5. Generate a final prediction for the test set.

For this we do

$ cd fitLinearModel
$ R --no-save < generateFinalPrediction.R
$ cd ..

This script fits a linear model that predicts the current values of the factor loading variables given the previous values of those variables and the current categorical variables (day of the week, month, hour). These linear models are used to generate the final predictions for the test set.

The input to this script are the files

  • "imputedDataWithFactorLoadings/factors.txt" -> Contains the 40 factors that sumirze the 89 measurement variables.

  • "testSetPreprocessing/binarizedTestDataSet.txt" -> Contains the binarized test set.
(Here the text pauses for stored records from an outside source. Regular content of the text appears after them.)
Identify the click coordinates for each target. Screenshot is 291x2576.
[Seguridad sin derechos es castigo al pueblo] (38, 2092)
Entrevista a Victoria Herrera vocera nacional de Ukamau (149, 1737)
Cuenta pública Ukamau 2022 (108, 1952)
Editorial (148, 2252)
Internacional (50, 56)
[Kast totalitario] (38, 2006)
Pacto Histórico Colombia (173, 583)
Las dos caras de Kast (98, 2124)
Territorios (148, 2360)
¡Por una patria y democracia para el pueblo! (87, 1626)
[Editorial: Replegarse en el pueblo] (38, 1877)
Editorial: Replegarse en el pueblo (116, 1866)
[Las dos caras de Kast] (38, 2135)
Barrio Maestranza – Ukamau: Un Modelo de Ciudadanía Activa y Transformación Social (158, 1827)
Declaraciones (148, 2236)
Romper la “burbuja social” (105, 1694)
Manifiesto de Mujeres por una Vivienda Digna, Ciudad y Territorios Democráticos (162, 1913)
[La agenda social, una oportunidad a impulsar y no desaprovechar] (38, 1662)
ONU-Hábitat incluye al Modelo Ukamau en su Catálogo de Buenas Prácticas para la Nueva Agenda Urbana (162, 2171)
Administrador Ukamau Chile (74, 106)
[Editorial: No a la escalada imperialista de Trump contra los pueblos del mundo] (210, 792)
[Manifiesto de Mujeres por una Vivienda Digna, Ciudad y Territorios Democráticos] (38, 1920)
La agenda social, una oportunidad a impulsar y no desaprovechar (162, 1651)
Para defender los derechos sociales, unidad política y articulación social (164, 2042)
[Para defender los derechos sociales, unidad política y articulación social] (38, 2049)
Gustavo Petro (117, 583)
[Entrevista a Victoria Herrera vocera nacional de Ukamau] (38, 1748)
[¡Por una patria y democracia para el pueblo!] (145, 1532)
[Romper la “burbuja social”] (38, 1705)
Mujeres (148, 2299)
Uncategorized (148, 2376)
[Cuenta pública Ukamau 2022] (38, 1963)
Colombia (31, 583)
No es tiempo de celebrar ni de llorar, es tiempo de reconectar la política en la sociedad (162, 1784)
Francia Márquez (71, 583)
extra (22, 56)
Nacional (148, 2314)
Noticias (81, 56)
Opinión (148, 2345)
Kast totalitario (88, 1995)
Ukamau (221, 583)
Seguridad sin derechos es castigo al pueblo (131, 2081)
  • "imputedDataWithFactorLoadings/meanMarginals.txt" -> Contains the mean of each column of the imputed training set.

  • "imputedDataWithFactorLoadings/sdMarginals.txt" -> Contains the standard deviation of each column of the imputed training set.
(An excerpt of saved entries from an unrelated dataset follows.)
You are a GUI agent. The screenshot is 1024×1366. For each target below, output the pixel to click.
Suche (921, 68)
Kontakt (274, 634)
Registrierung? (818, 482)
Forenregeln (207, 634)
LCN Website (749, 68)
  • "python/training/training_*_ubertrain.csv" -> Contains the training data for the prediction task * in advance, where * is 1, 2 ,3, 4, 5, 10, 17, 24, 48, and 72.

The output of this script is the file

  • "fitLinearModel/finalResult.txt" -> Contains the final submission file.

6. Blending with the benchmark hourly average.

Towards the end of the competition we have reached the point where we thought the predictive power of our simple linear model cannot be improved any further, and we were quite exhausted to try anything more sophisticated. As our predictions were still only marginally better than the provided baseline and sample submission 'submission_hour_chunk_means.csv', we thought we may improve our predictive power by forming an ensemble of our linear model and the provided nonparametric benchmark solution. computes a convex combination of our predictions with the supplied sample submission file 'submission_hour_chunk_means.csv' that we downloaded from kaggle.

We have first tried a 95% - 5% blend of our predictions with benchmark predictions. That resulted in a public leaderboard score of 0.22631, thus indeed improving on using our method alone: our solution without bleniding produced a score of 0.22896, and the benchmark solution achieved a score of 0.27532.

We have fitted a parabloa to these three observations (0,0.22896), (0.05, 0.22631) and (1,0.27532), and predicted that if the loss function was quadratic (which we knew it wasn't, but for large number of test predictions it can be reasonably close), an optimal ensemble would blend our method with the benchmark at about 33% - 67% ratio. To avoid overfitting to the part of the test set used for the public leaderboard scores we decided to try a more conservative 25%-75% mixture, which was our final, and best submission with a public score of 0.22075.

The supplied image BlendingInterpolation.pdf shows how our last submission fits well onto a parabola predicted.